VALENCIA. Siempre resbala una lágrima por mi mejilla cada vez que saco el álbum familiar y veo mi foto de recién nacido, vestido con "saragüells", en brazos de mi padre, haciendo cola en la puerta del casal para apuntarme a la falla.
El segundo acto social de mi vida se produjo días después, en las taquillas del Mestalla: fui socio del Valencia C.F. antes de cumplir un mes. También me pasaron por el manto de la Virgen de los Desamparados, días más tarde, haciéndome "Seguidor de la Virgen" (todo tiene un orden).
Creo que no hace falta más pedigrí para demostrar la valencianía de mi familia y de mí mismo. Aunque estudié una carrera, por supuesto en la Universidad de Valencia, que podía tener fácil salida en el extranjero, mis progenitores me inculcaron la ilusión de trabajar de lo que fuera pero en alguna empresa con raíces profundas en la tierra que me vio nacer; y con ese espíritu entré en lo que entonces se llamaba Caja de Ahorros y Monte de Piedad de Valencia, Alicante y Castellón de la Plana.
No me importó que no valoraran mis licenciaturas y masters y que mi puesto laboral no tuviese correspondencia con mis aptitudes y saberes: lo acepté convencido de que perteneciendo a esa entidad, con el carnet de socio valencianista, adscrito a la congregación mariana y siendo fallero, mi vida estaba completa y mi felicidad asegurada.
Y así fue en parte.
En la Caja no progresé demasiado, a pesar de mi completa dedicación y tras muchos años de trabajo continuaba siendo auxiliar administrativo, en el fútbol no pasé jamás de ser un sufridor más del equipo merengue, pero en la falla triunfé. Obtuve, con el paso de los años, reconocimientos y ascensos pertinentes acordes a mi labor continuada al servicio de la tradición y de la fiesta.
Empecé como simple fallero de a pie, luego fui encargado de los fuegos, más tarde tesorero, al cabo de los años secretario y por fin presidente de la falla. Qué bien lo pasé organizando pasacalles, ofrendas, concursos de paellas, desfiles de moros y cristianos, exaltaciones de falleras mayores, reportajes de televisión...
¡Cómo disfruté de los chocolates con churros, de las despertás, de las cenas de sobaquillo en el casal y de tantas y tantas otras cosas! Era inmensamente feliz; unas fiestas llevé el estandarte de la falla en la Ofrenda, en otras pronuncié el pregón de la fallera mayor (mi hija) y un año después prendí fuego al monumento de cartón con mis propias manos.
Pero cuando descubrí la verdadera importancia de la fiesta, el sentido último del valencianismo; cuando realmente vi mi trayectoria a través del tiempo reflejada en un espejo que recordaba toda mi vida; cuando comprendí el alma de mi comunidad, de mi familia, de mi equipo, de mi ciudad, de mi falla y de mí mismo, fue el día que, animado por un impulso interior imprevisto, uniformado con el pañuelo en la cabeza y el blusón de labrador, sin ningún arma, ni pito, ni brazalete de autoridad... corté mi calle.
En un cruce, por los cuatro costados, con vallas de publicidad de un arroz, por supuesto, valenciano. Se montó la de dios, porque me adelanté al día previsto y no avisé a nadie. Intentaron pasar sin éxito la policía, la guardia civil, los bomberos, las ambulancias, todo el mundo... pero el acceso estaba vetado.

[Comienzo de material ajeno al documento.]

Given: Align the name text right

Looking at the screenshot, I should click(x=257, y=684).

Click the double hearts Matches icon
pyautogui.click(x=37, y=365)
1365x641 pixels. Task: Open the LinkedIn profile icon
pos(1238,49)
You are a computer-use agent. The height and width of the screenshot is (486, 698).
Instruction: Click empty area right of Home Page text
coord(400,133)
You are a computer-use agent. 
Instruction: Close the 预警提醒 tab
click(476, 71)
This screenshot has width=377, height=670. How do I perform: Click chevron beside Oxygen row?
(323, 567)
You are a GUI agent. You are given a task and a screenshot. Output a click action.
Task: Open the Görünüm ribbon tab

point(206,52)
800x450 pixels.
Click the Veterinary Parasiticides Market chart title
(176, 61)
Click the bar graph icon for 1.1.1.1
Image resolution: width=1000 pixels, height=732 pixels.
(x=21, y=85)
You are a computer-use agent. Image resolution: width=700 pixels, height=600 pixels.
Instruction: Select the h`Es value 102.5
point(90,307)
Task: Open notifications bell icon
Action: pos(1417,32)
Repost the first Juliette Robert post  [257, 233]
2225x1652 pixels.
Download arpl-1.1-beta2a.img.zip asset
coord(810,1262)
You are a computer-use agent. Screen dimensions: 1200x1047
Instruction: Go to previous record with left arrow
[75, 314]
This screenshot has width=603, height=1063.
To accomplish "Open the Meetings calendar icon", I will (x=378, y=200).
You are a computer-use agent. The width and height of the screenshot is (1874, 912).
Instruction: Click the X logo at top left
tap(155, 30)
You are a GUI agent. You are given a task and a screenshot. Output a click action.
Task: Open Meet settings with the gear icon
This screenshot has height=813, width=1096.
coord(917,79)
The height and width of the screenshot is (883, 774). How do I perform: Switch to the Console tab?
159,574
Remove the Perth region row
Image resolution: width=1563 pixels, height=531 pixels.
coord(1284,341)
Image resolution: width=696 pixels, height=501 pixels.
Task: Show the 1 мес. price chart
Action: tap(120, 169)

El número de coches atascados aumentaba en varias manzanas alrededor y ya impedían el tránsito en vías importantes. Apareció un helicóptero con su infernal ruido. ¡Qué satisfacción! ¡Cómo me subió la adrenalina! ¡Qué momento de placer!
Valencia, una ciudad de más de 800.000 habitantes, con un casco histórico de los más grandes de España, con monumentos tan representativos como el Miguelete, la Catedral, las Torres de Serrano y de Quart, la Lonja de la Seda... Con la ya mundialmente conocida Ciudad de las Artes y las Ciencias, el Museo de Bellas Artes, IVAM... Sede de la Copa América de Vela, del Gran Premio de Europa de Fórmula 1, del Open 500 de Tenis, y del Global Champions Tour de Hípica, estaba siendo paralizada por mí.
El vecindario empezó a asomarse a los balcones y terrazas a contemplar el follón que había organizado yo, yo sólo. Los vehículos hacían sonar sus claxons, la gente iba formando grupos que me insultaban, y yo en pleno éxtasis continuaba en medio de la calzada con los brazos abiertos impidiendo la circulación, y la calle seguía cortada.
Cortada por mí, por un auténtico valenciano fallero, de los de toda la vida.